The Jungle Of Chiang Mai
Elephant In Thailand
My general perception of Thailand before my arrival in both Bangkok and Chiang Mai was wrong.
Where were the tropical jungle shanty towns devoid of amenities? Thailand’s northern region is quite comfortable. In Chiang Mai, walls of stone and moss surround the Old Town. Golden Buddhist temples line blocks brimming with tourists and monks. Rubber trees grow into and shade the cracked sidewalks. Birds chirp life into the soft air.
In major Thai cities a 7-11 is on every corner. The Internet is ubiquitous. The healthcare is fantastic. The well-worn “Pancake Trail” was awash with support. Differences exist from The West, but similarities were more apparent. Old notions are often not reality. A critical lesson when away from home.
Tours took up much of my stay in Chiang Mai. The cooking class provided a fun learning exercise and the chance to create dishes like Tom Yum Soup and Pangan Curry. We ate blue rice! I was one of four participants and the only male. The class had tasty food, a relaxed atmosphere, and light-hearted laughter.
Then there was the Elephant Sanctuary.
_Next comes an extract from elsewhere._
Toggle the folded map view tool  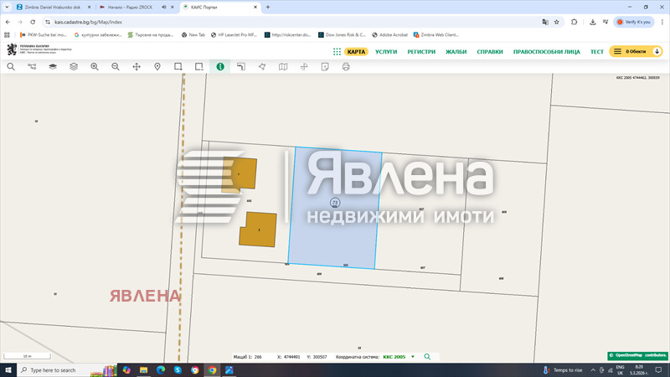click(283, 66)
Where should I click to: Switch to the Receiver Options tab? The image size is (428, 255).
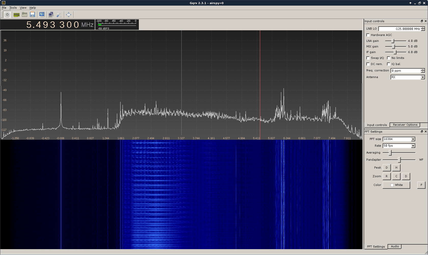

Without question, it was one of my best experiences so far.
Have you ever seen Steven Spielberg’s film Jurassic Park? That movie sums up my experience. Well, replace dinosaurs with elephants. I woke up at dawn to travel into the jungle. Our group of German and Portuguese passengers rubbernecked their heads out of the open-air hatchback to look for signs of big-eared pachyderms.
After a questionable descent into the thicket, we arrived at a stunning vista where five sugar cane dieters resided. Our group listened to a fabulous eco-lecture where our host explained how the day’s activities would not harm or even annoy the elephants, as that would go against the Sanctuary’s mission.
Then we fed, trekked with, touched, and then bathed the elephants and ourselves in mud under the care of trained staff. After our mud baths, we all, people, and elephants, went into the river to wash off.
There I was face-to-face, literally, with an elephant.
Departure from the country approached. I tried Khao Soi, a traditional northern dish. I went to temples with a Dutch man I had met in Bangkok. Wat Chedi Luang and Wat Phra (Buddhist temples) were my sanctuaries.
When alone and inconveniences occurred, I tried to remember my surroundings. One afternoon while sitting in Wat Chiang Mun temple grounds, I reflected upon my time spent in Thailand. To cultivate gratitude was apt, especially in a country known for traditions of mindfulness.